- [Direction A]
Translate into French the sentence "The Women's Coronation March impressed the national newspapers." from the passage on the Women's Coronation March.
- [Direction B]
Please duplicate the records verbatim from their first line through the line holding "Looking at the screenshot, I should tap(157, 316).", inclusive.

* start Text to read *

Christabel Pankhurst moved the resolution: "That this meeting rejoices in the coming triumph of the votes for women cause, and pledges itself to use any and every means necessary to turn to account the Prime Minister's pledge of full and effective facilities for the Women's Enfranchise Bill." The resolution, which was seconded by Emmeline Pethick-Lawrence and supported by Annie Besant, was carried amid much fervour and enthusiasm". (22)

The Women's Coronation March impressed the national newspapers. The Daily Chronicle remarked: "Saturday's remarkable procession in London served as a prelude to the inevitable triumph." (23) The Daily Mirror praised the large number of working-class women who were dressed as mill workers and weavers. "These brave tired women, who had left their homes to demonstrate for their fellow-toilers, were loudly cheered by the crowd." (24)

* end Text to read *
* start Entries *

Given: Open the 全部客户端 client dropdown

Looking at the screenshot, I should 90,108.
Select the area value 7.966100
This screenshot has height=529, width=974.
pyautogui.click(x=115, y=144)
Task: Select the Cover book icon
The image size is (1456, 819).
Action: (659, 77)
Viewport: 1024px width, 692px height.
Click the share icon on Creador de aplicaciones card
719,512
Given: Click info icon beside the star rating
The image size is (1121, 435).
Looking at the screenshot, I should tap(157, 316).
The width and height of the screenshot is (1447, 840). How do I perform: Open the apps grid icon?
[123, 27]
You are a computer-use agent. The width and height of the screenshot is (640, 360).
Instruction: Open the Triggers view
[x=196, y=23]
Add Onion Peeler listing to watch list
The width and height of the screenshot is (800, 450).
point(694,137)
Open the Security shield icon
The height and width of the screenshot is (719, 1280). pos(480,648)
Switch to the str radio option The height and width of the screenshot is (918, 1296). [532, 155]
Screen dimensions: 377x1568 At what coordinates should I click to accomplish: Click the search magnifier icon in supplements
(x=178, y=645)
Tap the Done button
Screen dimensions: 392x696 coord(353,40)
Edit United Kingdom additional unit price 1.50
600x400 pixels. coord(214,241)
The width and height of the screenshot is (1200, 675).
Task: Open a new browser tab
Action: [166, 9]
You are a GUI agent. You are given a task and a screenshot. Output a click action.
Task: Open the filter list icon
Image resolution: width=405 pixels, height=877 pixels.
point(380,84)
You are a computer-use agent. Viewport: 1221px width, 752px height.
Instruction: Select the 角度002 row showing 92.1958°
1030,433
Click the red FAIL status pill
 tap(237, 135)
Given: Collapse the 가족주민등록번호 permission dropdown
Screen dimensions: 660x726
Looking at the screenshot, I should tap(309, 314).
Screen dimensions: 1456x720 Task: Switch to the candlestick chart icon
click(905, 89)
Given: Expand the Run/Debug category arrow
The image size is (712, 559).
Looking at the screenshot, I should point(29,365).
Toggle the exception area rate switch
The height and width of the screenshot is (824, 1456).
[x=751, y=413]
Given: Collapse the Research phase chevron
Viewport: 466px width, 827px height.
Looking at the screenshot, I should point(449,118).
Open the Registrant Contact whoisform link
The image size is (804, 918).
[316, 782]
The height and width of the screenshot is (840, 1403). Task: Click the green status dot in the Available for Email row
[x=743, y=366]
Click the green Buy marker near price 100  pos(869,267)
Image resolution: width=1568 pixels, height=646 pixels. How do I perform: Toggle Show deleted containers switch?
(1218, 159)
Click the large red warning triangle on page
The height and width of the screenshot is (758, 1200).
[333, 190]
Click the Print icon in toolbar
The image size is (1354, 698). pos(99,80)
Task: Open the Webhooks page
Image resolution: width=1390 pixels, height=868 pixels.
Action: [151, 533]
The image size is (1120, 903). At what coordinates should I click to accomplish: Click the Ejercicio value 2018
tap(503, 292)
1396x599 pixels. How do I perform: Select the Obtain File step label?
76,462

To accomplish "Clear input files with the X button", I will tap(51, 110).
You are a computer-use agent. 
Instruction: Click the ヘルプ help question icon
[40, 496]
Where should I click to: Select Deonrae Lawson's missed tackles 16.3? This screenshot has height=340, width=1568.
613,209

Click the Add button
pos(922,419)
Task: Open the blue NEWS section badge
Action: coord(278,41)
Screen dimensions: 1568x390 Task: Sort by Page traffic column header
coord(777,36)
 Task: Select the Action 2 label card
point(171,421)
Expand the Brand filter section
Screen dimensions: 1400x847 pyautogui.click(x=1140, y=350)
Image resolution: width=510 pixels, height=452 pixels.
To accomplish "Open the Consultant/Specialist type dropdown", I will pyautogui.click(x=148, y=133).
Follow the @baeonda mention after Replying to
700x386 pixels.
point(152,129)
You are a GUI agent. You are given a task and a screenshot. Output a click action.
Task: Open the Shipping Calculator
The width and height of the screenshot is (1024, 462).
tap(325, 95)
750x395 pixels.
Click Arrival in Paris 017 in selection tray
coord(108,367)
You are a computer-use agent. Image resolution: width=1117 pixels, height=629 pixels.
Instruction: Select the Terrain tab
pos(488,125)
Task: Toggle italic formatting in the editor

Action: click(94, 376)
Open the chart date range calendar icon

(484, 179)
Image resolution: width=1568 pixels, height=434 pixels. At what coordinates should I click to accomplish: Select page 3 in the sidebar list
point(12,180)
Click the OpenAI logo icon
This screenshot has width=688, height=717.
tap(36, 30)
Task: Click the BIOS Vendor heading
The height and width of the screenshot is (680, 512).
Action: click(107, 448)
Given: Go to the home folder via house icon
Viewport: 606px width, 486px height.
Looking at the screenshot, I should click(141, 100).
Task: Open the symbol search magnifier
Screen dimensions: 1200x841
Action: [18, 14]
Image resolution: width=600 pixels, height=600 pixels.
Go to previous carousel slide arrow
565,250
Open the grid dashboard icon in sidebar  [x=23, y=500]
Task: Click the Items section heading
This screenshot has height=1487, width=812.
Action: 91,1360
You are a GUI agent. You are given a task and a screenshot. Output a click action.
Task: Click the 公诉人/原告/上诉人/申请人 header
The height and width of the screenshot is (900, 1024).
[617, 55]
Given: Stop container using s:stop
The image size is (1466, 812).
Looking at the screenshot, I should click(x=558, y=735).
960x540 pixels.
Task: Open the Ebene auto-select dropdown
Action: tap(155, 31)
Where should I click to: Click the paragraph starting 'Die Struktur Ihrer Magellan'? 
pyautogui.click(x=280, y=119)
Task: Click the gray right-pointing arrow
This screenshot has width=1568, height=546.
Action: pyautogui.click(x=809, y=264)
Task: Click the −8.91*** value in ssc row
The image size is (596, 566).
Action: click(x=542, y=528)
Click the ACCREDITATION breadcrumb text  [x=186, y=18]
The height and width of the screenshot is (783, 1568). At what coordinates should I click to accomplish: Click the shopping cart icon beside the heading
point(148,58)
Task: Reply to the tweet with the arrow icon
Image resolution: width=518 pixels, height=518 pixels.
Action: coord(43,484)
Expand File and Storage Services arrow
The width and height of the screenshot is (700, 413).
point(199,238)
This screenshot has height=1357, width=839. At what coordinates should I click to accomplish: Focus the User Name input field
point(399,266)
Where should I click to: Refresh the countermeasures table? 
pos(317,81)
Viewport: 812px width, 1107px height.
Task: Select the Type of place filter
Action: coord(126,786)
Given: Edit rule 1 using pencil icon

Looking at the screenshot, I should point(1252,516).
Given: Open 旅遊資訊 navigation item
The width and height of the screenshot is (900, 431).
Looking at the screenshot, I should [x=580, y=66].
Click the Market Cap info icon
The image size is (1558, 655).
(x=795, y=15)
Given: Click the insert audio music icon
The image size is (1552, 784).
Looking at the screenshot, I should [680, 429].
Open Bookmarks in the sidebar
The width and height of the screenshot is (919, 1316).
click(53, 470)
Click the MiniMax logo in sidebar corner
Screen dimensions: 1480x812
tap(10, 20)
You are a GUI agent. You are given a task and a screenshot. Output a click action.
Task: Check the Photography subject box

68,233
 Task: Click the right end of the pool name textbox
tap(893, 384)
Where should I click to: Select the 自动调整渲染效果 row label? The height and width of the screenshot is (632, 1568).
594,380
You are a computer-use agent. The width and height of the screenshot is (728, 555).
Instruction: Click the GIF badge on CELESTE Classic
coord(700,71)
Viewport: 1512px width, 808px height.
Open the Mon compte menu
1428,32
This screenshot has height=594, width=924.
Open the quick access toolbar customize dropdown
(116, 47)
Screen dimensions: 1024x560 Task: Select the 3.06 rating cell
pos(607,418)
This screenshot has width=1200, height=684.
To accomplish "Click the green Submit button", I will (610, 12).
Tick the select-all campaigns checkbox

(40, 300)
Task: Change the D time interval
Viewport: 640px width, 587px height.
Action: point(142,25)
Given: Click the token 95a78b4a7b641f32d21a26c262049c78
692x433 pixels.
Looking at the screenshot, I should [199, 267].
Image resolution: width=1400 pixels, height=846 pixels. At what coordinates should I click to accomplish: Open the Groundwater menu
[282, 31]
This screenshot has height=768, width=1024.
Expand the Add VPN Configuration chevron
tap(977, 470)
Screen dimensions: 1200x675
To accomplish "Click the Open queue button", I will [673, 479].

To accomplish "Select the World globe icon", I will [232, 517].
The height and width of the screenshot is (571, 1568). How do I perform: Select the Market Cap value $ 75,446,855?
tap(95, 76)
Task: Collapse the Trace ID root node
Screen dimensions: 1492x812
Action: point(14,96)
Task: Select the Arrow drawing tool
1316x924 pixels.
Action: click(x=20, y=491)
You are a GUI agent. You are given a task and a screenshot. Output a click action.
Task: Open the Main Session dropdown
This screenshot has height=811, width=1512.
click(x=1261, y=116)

* end Entries *

- [Worked solution A]
La Marche du couronnement des femmes a impressionné les journaux nationaux.

- [Worked solution B]
Given: Open the 全部客户端 client dropdown

Looking at the screenshot, I should 90,108.
Select the area value 7.966100
This screenshot has height=529, width=974.
pyautogui.click(x=115, y=144)
Task: Select the Cover book icon
The image size is (1456, 819).
Action: (659, 77)
Viewport: 1024px width, 692px height.
Click the share icon on Creador de aplicaciones card
719,512
Given: Click info icon beside the star rating
The image size is (1121, 435).
Looking at the screenshot, I should tap(157, 316).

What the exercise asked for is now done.